══ Source information ══

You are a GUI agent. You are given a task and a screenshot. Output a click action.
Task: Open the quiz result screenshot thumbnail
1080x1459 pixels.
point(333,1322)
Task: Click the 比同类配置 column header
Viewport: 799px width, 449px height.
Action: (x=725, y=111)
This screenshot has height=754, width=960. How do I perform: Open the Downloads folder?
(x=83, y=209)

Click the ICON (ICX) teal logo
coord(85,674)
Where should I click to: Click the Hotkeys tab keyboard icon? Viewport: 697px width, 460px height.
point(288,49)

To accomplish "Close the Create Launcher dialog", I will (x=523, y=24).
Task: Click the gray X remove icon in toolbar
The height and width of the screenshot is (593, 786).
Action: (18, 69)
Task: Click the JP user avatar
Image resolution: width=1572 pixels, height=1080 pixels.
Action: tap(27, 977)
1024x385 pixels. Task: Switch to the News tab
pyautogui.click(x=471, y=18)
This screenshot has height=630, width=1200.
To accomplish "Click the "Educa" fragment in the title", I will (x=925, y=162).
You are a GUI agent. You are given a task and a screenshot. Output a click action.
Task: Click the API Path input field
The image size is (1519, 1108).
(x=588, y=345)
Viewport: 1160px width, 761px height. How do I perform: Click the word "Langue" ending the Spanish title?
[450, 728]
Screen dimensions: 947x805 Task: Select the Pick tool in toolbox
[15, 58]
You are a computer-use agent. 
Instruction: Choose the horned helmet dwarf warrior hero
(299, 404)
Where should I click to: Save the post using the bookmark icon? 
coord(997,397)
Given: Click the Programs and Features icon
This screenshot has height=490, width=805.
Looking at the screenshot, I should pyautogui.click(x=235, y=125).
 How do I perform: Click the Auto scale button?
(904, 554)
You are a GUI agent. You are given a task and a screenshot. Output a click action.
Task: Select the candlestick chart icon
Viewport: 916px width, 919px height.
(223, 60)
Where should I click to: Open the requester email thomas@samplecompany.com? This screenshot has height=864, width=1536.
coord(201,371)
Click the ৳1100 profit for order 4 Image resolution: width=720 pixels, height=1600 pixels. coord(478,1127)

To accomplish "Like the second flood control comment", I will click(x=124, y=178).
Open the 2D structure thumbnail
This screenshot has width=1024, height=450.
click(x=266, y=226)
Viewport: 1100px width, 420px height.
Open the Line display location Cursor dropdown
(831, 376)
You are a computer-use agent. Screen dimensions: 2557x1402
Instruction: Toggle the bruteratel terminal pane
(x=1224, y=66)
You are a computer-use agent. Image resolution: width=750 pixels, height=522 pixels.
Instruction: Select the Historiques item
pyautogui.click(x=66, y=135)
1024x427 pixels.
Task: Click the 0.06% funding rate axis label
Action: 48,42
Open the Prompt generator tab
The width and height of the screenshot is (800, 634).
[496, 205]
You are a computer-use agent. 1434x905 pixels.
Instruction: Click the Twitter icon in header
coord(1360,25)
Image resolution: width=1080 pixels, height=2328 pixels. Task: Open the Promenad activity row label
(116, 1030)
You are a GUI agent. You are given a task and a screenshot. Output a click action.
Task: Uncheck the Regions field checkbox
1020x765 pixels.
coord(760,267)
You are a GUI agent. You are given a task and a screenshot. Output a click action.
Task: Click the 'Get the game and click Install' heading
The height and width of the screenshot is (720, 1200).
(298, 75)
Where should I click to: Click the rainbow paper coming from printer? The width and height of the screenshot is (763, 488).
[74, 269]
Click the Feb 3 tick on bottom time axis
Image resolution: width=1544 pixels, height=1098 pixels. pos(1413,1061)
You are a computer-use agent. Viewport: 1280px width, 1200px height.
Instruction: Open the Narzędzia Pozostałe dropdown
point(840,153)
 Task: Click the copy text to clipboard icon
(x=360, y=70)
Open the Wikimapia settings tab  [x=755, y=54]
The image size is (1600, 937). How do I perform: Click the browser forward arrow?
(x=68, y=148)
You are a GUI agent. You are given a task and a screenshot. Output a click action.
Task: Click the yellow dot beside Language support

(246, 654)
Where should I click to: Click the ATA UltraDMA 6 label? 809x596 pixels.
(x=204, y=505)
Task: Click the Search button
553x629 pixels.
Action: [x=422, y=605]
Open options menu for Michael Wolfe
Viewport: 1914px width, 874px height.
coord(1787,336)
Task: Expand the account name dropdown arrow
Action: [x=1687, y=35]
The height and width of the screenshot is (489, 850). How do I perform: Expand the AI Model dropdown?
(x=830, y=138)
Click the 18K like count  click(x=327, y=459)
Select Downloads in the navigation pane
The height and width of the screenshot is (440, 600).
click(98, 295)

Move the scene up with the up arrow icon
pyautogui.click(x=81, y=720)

═══

• Work required: Give all of the entries again, exactly.

• Exercise output:
You are a GUI agent. You are given a task and a screenshot. Output a click action.
Task: Open the quiz result screenshot thumbnail
1080x1459 pixels.
point(333,1322)
Task: Click the 比同类配置 column header
Viewport: 799px width, 449px height.
Action: (x=725, y=111)
This screenshot has height=754, width=960. How do I perform: Open the Downloads folder?
(x=83, y=209)

Click the ICON (ICX) teal logo
coord(85,674)
Where should I click to: Click the Hotkeys tab keyboard icon? Viewport: 697px width, 460px height.
point(288,49)

To accomplish "Close the Create Launcher dialog", I will (x=523, y=24).
Task: Click the gray X remove icon in toolbar
The height and width of the screenshot is (593, 786).
Action: (18, 69)
Task: Click the JP user avatar
Image resolution: width=1572 pixels, height=1080 pixels.
Action: tap(27, 977)
1024x385 pixels. Task: Switch to the News tab
pyautogui.click(x=471, y=18)
This screenshot has height=630, width=1200.
To accomplish "Click the "Educa" fragment in the title", I will (x=925, y=162).
You are a GUI agent. You are given a task and a screenshot. Output a click action.
Task: Click the API Path input field
The image size is (1519, 1108).
(x=588, y=345)
Viewport: 1160px width, 761px height. How do I perform: Click the word "Langue" ending the Spanish title?
[450, 728]
Screen dimensions: 947x805 Task: Select the Pick tool in toolbox
[15, 58]
You are a computer-use agent. 
Instruction: Choose the horned helmet dwarf warrior hero
(299, 404)
Where should I click to: Save the post using the bookmark icon? 
coord(997,397)
Given: Click the Programs and Features icon
This screenshot has height=490, width=805.
Looking at the screenshot, I should pyautogui.click(x=235, y=125).
 How do I perform: Click the Auto scale button?
(904, 554)
You are a GUI agent. You are given a task and a screenshot. Output a click action.
Task: Select the candlestick chart icon
Viewport: 916px width, 919px height.
(223, 60)
Where should I click to: Open the requester email thomas@samplecompany.com? This screenshot has height=864, width=1536.
coord(201,371)
Click the ৳1100 profit for order 4 Image resolution: width=720 pixels, height=1600 pixels. coord(478,1127)

To accomplish "Like the second flood control comment", I will click(x=124, y=178).
Open the 2D structure thumbnail
This screenshot has width=1024, height=450.
click(x=266, y=226)
Viewport: 1100px width, 420px height.
Open the Line display location Cursor dropdown
(831, 376)
You are a computer-use agent. Screen dimensions: 2557x1402
Instruction: Toggle the bruteratel terminal pane
(x=1224, y=66)
You are a computer-use agent. Image resolution: width=750 pixels, height=522 pixels.
Instruction: Select the Historiques item
pyautogui.click(x=66, y=135)
1024x427 pixels.
Task: Click the 0.06% funding rate axis label
Action: 48,42
Open the Prompt generator tab
The width and height of the screenshot is (800, 634).
[496, 205]
You are a computer-use agent. 1434x905 pixels.
Instruction: Click the Twitter icon in header
coord(1360,25)
Image resolution: width=1080 pixels, height=2328 pixels. Task: Open the Promenad activity row label
(116, 1030)
You are a GUI agent. You are given a task and a screenshot. Output a click action.
Task: Uncheck the Regions field checkbox
1020x765 pixels.
coord(760,267)
You are a GUI agent. You are given a task and a screenshot. Output a click action.
Task: Click the 'Get the game and click Install' heading
The height and width of the screenshot is (720, 1200).
(298, 75)
Where should I click to: Click the rainbow paper coming from printer? The width and height of the screenshot is (763, 488).
[74, 269]
Click the Feb 3 tick on bottom time axis
Image resolution: width=1544 pixels, height=1098 pixels. pos(1413,1061)
You are a computer-use agent. Viewport: 1280px width, 1200px height.
Instruction: Open the Narzędzia Pozostałe dropdown
point(840,153)
 Task: Click the copy text to clipboard icon
(x=360, y=70)
Open the Wikimapia settings tab  [x=755, y=54]
The image size is (1600, 937). How do I perform: Click the browser forward arrow?
(x=68, y=148)
You are a GUI agent. You are given a task and a screenshot. Output a click action.
Task: Click the yellow dot beside Language support

(246, 654)
Where should I click to: Click the ATA UltraDMA 6 label? 809x596 pixels.
(x=204, y=505)
Task: Click the Search button
553x629 pixels.
Action: [x=422, y=605]
Open options menu for Michael Wolfe
Viewport: 1914px width, 874px height.
coord(1787,336)
Task: Expand the account name dropdown arrow
Action: [x=1687, y=35]
The height and width of the screenshot is (489, 850). How do I perform: Expand the AI Model dropdown?
(x=830, y=138)
Click the 18K like count  click(x=327, y=459)
Select Downloads in the navigation pane
The height and width of the screenshot is (440, 600).
click(98, 295)

Move the scene up with the up arrow icon
pyautogui.click(x=81, y=720)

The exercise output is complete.